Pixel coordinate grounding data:
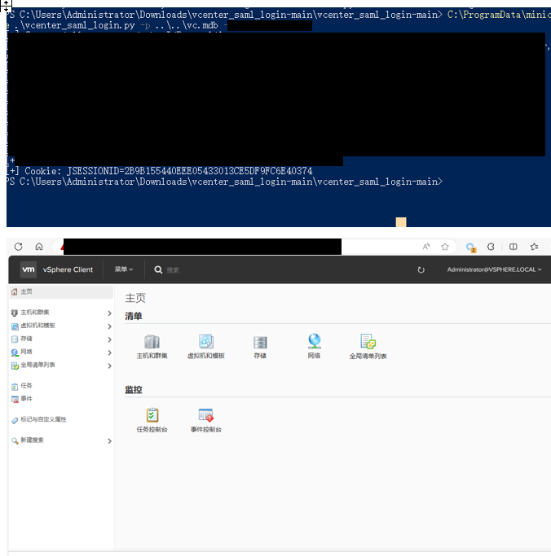The width and height of the screenshot is (551, 556).
Task: Select 主页 in the sidebar
Action: pos(27,291)
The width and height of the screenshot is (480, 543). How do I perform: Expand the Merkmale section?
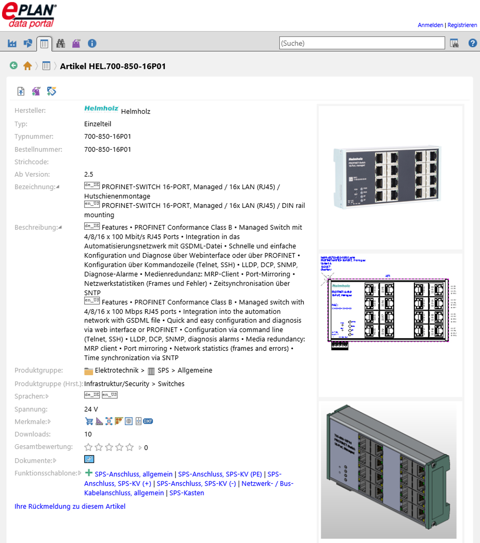(49, 422)
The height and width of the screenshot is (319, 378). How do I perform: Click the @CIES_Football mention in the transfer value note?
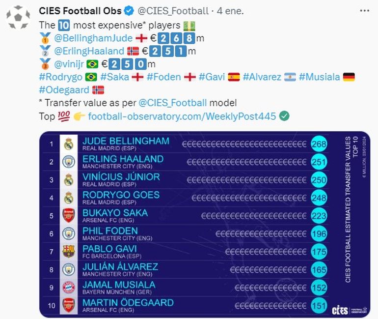[172, 103]
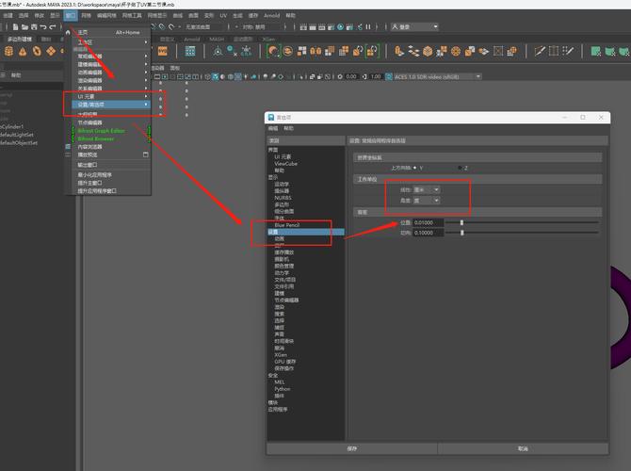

**Aim of the task:** Once the line containing "The width and height of the screenshot is (480, 543)." is found, transcribe it and every line after it to the end of the records, exactly and with no pictures.

**Answer section:**
The width and height of the screenshot is (480, 543). How do I perform: Expand the Merkmale section?
(49, 422)
The height and width of the screenshot is (319, 378). How do I perform: Click the @CIES_Football mention in the transfer value note?
[172, 103]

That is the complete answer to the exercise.